### Task brief
Using the data below, show every line where the word "computer" occurs.

——————

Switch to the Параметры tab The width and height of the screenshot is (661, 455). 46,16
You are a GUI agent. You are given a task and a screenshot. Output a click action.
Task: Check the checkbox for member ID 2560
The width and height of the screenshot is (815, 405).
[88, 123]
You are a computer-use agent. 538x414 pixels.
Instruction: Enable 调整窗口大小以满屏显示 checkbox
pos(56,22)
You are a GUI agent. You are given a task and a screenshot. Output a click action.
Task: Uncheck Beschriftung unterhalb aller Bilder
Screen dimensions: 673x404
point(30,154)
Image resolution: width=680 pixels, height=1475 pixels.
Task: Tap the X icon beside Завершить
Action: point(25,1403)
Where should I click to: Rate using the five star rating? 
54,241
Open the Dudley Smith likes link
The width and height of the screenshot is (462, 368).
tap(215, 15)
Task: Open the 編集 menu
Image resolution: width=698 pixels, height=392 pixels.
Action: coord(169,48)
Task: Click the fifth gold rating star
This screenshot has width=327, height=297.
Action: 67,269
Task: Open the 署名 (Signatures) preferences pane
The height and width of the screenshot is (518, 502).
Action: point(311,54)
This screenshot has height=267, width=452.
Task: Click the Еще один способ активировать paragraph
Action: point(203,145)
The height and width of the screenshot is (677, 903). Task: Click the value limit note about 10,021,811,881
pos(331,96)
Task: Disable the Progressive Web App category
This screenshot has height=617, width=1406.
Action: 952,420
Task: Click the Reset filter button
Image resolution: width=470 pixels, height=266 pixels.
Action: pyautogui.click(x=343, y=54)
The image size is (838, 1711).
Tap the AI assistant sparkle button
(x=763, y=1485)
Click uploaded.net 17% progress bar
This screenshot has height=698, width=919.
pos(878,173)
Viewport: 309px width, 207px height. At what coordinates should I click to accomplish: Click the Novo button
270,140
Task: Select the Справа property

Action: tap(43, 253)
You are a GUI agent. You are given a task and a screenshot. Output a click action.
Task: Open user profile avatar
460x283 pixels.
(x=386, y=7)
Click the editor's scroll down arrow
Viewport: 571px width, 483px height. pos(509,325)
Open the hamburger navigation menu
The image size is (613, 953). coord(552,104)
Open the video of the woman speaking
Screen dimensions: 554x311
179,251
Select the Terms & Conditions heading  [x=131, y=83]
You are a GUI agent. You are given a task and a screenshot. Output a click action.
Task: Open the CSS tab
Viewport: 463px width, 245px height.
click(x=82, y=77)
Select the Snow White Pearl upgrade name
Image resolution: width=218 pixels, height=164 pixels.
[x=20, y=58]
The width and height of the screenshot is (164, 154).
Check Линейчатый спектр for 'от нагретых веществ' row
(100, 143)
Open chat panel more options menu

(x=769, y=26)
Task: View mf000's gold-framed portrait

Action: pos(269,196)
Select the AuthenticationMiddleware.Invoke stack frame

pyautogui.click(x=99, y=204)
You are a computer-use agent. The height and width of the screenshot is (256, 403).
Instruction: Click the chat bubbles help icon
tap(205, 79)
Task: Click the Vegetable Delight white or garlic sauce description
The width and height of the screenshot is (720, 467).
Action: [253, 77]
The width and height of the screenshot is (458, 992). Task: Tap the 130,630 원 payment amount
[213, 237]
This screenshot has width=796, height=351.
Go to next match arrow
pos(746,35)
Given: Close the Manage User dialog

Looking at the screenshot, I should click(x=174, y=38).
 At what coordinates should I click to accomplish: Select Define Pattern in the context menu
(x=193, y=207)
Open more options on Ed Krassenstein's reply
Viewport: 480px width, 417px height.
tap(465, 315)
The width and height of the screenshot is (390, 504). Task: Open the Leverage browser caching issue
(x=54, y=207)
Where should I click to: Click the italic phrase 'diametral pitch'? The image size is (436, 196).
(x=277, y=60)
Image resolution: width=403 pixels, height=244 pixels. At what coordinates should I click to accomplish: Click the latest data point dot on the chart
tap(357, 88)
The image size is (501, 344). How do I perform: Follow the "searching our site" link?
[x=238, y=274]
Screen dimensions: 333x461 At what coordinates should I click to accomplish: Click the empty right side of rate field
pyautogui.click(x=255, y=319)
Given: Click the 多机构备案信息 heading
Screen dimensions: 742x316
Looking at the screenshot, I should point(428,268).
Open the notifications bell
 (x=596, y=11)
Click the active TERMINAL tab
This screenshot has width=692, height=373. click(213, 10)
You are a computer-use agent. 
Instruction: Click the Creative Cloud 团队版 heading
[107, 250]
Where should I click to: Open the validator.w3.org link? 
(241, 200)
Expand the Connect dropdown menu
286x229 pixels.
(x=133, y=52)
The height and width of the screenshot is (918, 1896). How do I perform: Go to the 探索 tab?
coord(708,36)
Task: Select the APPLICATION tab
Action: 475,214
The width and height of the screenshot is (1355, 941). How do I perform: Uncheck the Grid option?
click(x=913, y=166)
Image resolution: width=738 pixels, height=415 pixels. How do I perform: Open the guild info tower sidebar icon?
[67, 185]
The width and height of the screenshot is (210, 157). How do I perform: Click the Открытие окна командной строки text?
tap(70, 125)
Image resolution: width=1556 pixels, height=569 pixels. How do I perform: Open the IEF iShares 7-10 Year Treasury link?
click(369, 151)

——————

### Answer below
You are a computer-use agent. 538x414 pixels.
You are a computer-use agent. The height and width of the screenshot is (256, 403).
You are a computer-use agent. 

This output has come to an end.